Deforestation is threatening the double cropping practices that have made Brazilian agriculture an attractive investment, says the author of a report from non-profit financial think tank Planet Tracker.
Entitled No Rain on the Plain and released last month, the report details how in recent decades, agricultural production in Brazil has been propelled by the practice of growing a second crop on farmland after an initial harvest – a practice known as ‘double cropping’.
The report cites climate research suggesting continued illegal deforestation in Brazil is contributing to increasingly dry, hot and unpredictable conditions that could hamper such production.
Planet Tracker wrote that an end to double cropping in key production states such as Mato Grosso and the neighboring MATOPIBA regional grouping could decrease Brazil’s export revenues by as much as $2.1 billion by 2050. Such a reduction would amount to 6 percent of export revenue earned by Brazilian producers in 2018.
Director of fixed income Peter Elwin told Agri Investor that debt investors have been the primary focus of efforts to bring attention to deforestation in Brazil, because of the frequency with which they interact with key players in country’s supply chains. Elwin – who is also head of Planet Tracker’s food and land use program and was among the September report’s authors – stressed that deforestation also threatens equity investors across Brazil’s economy.

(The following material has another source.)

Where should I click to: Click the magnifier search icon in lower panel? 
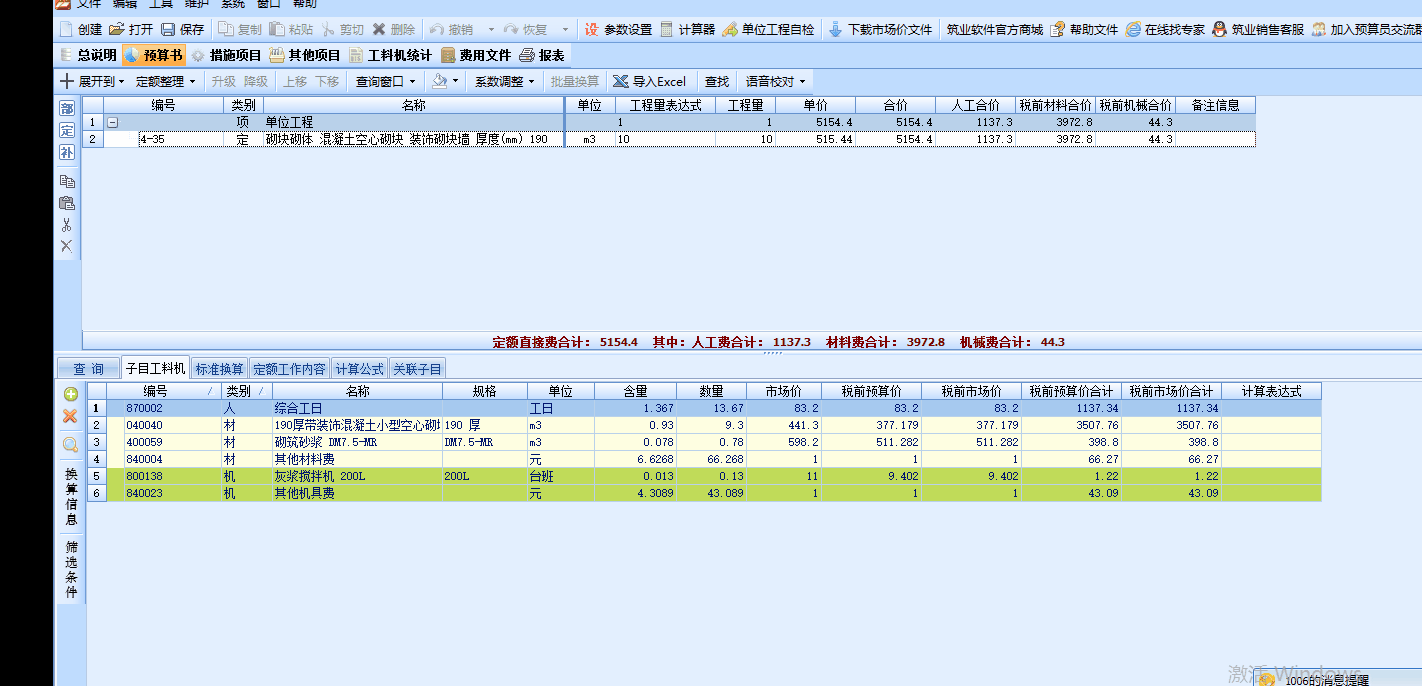tap(70, 445)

“If you are a pension plan investing in farmland through a private equity structure, you are very, very exposed to the value and the utility of that farmland. At the moment, we’re saying, because of the way the agribusiness sector conducts itself in Brazil, particularly beef, the agribusiness sector is very responsible for deforestation and has a huge capacity to control it,” said Elwin, who held research positions with JP Morgan and Universities Superannuation Scheme before joining Planet Tracker in December 2020, according to his LinkedIn profile.
“Our thesis is that if they don’t, the value of land will potentially fall quite dramatically.”

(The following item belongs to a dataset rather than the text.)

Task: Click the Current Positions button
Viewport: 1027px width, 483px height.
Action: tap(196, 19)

To illustrate deforestation’s direct impact on double cropping, the report highlights that onset of the rainy season in the state of Rondonia now occurs an average of 11 days later in comparison to 30 years ago. Such delays postpone sewing of the second crop and threaten the delicate land-use schedules employed by Brazilian producers.
The report details how Brazil’s agricultural production is increasingly concentrated amid a growth of doubling cropping, largely for corn and soy, that has been especially rapid in the state of Mato Grosso and in MATOPIBA, a regional grouping of neighboring states.
In addition to direct production schedule impact, Planet Tracker’s report highlights deforestation’s indirect risks to investors in Brazil, including challenged hydroelectric power generation and transportation logistics.
“There is a much, much broader economic risk that is being created by this, as well as the obvious impact on land values and agribusiness output,” Elwin added.
The report encourages investors to join collective international efforts such as the Brazilian Soy Moratorium, as well as taking other steps to encourage more active deforestation oversight by domestic actors. Elwin said although receptivity to such messages varies throughout the Brazilian government, parts of it are very focused on sustainability and investors can still have positive influence.
“If you speak to the top of the house, you’ll get one view. If you go in at the mezzanine level, you could have a very different conversation and potentially see change taking place in spite of the overall political environment,” Elwin explained.